À l’entame de la sous-série que nous poursuivons aujourd’hui encore, nous avons vu, grâce à l’argument cosmologique, que la création révèle la Divinité. Dans la méditation d’hier, nous avons renchéri sur ce point pour souligner que la création fait partie des modes ou moyens principaux par lesquels la Divinité ou Dieu se fait connaître à l’humanité.
Les propos transcrits par Paul, dans son épître aux Romains, illustrent avec force détails à quel point une observation intelligente de la création devait suffire à l’homme pour croire en l’évidence de l’existence de Dieu, mais que nenni :
19 En effet, nul n’est dépourvu de la notion du vrai Dieu.
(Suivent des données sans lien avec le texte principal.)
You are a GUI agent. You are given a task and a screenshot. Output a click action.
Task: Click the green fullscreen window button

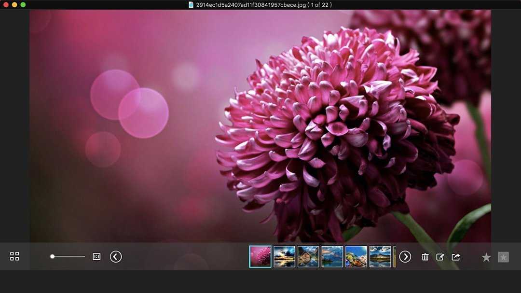click(x=23, y=5)

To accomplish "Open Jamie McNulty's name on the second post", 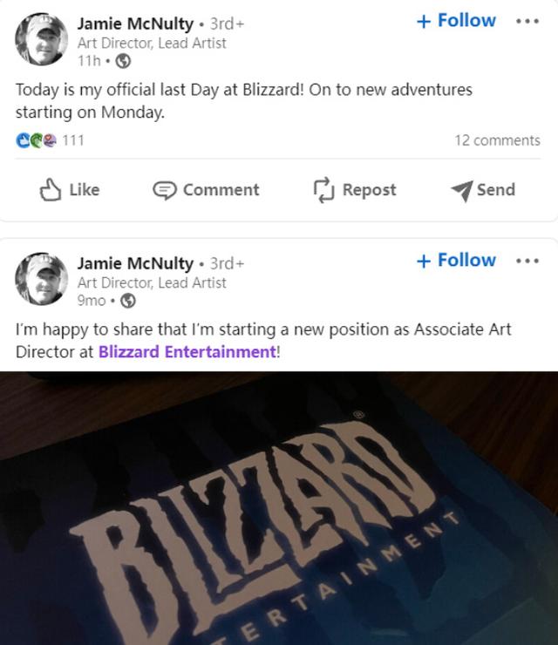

Tous les hommes ont une connaissance innée de lui, lui-même l’ayant placée avec netteté dans leur cœur. 20 Depuis la création du monde, les œuvres de Dieu parlent à la pensée et à la conscience des hommes de ses perfections invisibles : quiconque sait regarder peut y discerner clairement sa divinité et sa puissance. Aussi, depuis les temps anciens, les hommes qui ont sous les yeux la terre et le ciel, et tout ce que Dieu a créé, ont connu son existence et son pouvoir éternel. Ils n’ont donc aucune excuse de dire qu’ils ne savent pas si Dieu existe. (Version Parole Vivante)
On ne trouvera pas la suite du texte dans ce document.